_TEXT SEGMENT_
════════════════

The political viability of anti-immigrationism
European nations increasingly look to the physical space of African nations for potential solutions to their racial and demographic anxieties.
Political pressure regarding migrants in western countries remains ambivalent and highly contested, representing one of the most dominant sociopolitical issues some of the countries face. In Israel, Benjamin Netanyahu, caught between the vice grip of anti-immigrant demands of his party’s right-wing (and an election on April 9th), and the country’s activist groups and political left, recently withdrew his plan to force out roughly 40,000 black African migrants. However, this has been framed as a demonstration of political peril, “trapping nationalist leaders” between the demands of the xenophobic and the progressive, relegating black peoples to the role of pawns in a chess match between white peoples more interested in the ethnic purity and image of moral integrity than the well-being of migrants and refugees.
Africa is the site of anti-migrant policy testing writ large; the West, including Netanyahu and Israel, have used African nations as sites where they have implemented mass deportations; police raids of suspected migrants; and even voluntary repatriations; or in the case of Israel, paying black Africans money to leave Israel. These represent a form of racism passing as immigration control, and are becoming incredibly commonplace as Europe looks to the physical space of African nations for potential solutions to its racial and demographic anxieties.
Netanyahu’s reneging on forcibly expelling black African migrants from the country comes just months after Israel enacted a policy to pay black Africans money to leave the country or face imprisonment. As far back as 2013, Israeli politicians introduced a bill offering migrants US$3,500 to leave the country, demonstrating the recycling of migration “management” tactics over time. Recently, Israel has begun recruiting civilians to temporarily serve as inspectors to aid state authorities in the expulsion of black Africans, demonstrating Israel’s expressed and determined efforts to remove them from the country. However, the presence and availability of Uganda and Ethiopia as “third countries” to which they deport African migrants and refugees, as a backdrop—and Africa more broadly—signifies the centrality that access to Africa maintains within Israel’s larger anti-immigration policy.
This shouldn’t be framed as a story about the difficulties of being a conservative leader in the West who is dealing with migration, stuck between anti-immigrant sentiment on the right and activist pro-immigrant groups on the left. Unfortunately, the political possibilities racism offers have proven to be more than enough to sustain actual debate rather than outright opprobrium and social rejection. These ideas have currency and political utility, and pro-immigrant groups have had trouble appealing to the “moral authority” of conservative politicians who want racial purity in their countries.
Israel and Netanyahu have reached a point where their anti-black tactics have met considerable opposition from protestors and the political left. However, these gains are quite rare. In the US, President Trump allowed a government shutdown to rage on because of Democrats’ unwillingness to fund the construction of a wall on the southern border with Mexico. In August 2018, France passed a strong anti-immigrant measure satisfying the public who thought that French immigration policy was “too lax.” These thinly veiled racist conceptions of what it means to be French have been part of the French political landscape for years and has continued to give white French people a sense of demographic anxiety that fuels the debate amid the growing concern of im/migration. Furthermore, France and the EU have not only enacted policies within their borders, but have moved to implement migration policies and activities within Africa. This political exploitation of migrants in Europe provides some public cover that serves as justification for Europe to physically extend its borders southward through African sovereign nations.

════════════════

_INSTRUCTION 1_
In the text on anti-immigrationism, what amount did a 2013 Israeli bill offer migrants to leave the country?
_INSTRUCTION 2_
From the text on anti-immigrationism, reproduce the part that opens with the words containing "Africa is the" and closes with "its racial and demographic anxieties.".

════════════════

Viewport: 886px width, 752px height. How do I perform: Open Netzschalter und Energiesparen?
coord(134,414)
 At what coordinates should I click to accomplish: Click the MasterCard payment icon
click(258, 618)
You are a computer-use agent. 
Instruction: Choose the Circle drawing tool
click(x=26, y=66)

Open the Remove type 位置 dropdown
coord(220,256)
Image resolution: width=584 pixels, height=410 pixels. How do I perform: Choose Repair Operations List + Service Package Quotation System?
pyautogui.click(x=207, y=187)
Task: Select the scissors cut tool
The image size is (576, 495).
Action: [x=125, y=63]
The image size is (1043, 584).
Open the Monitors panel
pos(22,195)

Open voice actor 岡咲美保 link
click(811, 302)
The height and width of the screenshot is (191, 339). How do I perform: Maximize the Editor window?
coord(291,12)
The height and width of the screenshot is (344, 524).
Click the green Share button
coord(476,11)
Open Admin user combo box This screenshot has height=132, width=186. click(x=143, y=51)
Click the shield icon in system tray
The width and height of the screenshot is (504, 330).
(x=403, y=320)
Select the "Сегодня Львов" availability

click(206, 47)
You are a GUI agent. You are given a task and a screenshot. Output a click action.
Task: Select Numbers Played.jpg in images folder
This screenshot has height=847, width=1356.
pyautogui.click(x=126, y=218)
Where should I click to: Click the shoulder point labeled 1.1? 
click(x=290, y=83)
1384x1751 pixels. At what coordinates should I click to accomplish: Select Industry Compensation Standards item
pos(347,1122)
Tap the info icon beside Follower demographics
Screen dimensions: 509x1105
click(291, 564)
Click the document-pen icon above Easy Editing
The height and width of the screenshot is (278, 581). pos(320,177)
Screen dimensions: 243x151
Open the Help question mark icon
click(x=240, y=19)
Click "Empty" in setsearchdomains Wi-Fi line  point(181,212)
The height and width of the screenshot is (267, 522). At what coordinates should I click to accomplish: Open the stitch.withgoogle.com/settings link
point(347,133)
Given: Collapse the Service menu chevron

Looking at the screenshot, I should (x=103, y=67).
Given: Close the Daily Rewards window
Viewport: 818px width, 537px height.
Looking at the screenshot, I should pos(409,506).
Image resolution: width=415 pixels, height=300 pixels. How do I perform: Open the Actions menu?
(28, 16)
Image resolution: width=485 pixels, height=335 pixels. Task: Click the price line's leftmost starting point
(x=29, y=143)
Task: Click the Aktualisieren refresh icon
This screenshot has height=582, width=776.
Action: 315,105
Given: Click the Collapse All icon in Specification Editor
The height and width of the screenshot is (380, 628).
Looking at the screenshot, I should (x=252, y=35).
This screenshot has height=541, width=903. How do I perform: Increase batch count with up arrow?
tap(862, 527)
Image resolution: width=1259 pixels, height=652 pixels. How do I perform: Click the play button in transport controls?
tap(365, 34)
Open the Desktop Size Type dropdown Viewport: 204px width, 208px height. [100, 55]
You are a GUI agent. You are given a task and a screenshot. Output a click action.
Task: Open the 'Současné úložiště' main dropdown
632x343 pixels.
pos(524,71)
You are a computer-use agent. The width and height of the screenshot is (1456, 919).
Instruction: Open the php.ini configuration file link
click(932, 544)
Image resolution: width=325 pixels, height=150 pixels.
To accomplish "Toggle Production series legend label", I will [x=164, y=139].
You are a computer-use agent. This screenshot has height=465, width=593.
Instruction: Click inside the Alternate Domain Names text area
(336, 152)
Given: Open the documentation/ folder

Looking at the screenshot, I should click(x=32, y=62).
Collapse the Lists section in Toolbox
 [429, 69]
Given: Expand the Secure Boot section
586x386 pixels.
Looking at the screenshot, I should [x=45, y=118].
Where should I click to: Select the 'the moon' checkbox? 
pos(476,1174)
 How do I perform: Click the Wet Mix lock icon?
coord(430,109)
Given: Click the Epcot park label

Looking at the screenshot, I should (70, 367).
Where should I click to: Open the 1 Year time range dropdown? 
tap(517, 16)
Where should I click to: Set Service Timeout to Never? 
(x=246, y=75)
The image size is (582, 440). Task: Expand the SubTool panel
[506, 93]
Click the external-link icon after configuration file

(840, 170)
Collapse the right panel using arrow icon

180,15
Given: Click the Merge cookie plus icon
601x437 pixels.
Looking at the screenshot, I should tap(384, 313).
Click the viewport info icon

════════════════

_FULL ANSWER 1_
US$3,500

_FULL ANSWER 2_
Africa is the site of anti-migrant policy testing writ large; the West, including Netanyahu and Israel, have used African nations as sites where they have implemented mass deportations; police raids of suspected migrants; and even voluntary repatriations; or in the case of Israel, paying black Africans money to leave Israel. These represent a form of racism passing as immigration control, and are becoming incredibly commonplace as Europe looks to the physical space of African nations for potential solutions to its racial and demographic anxieties.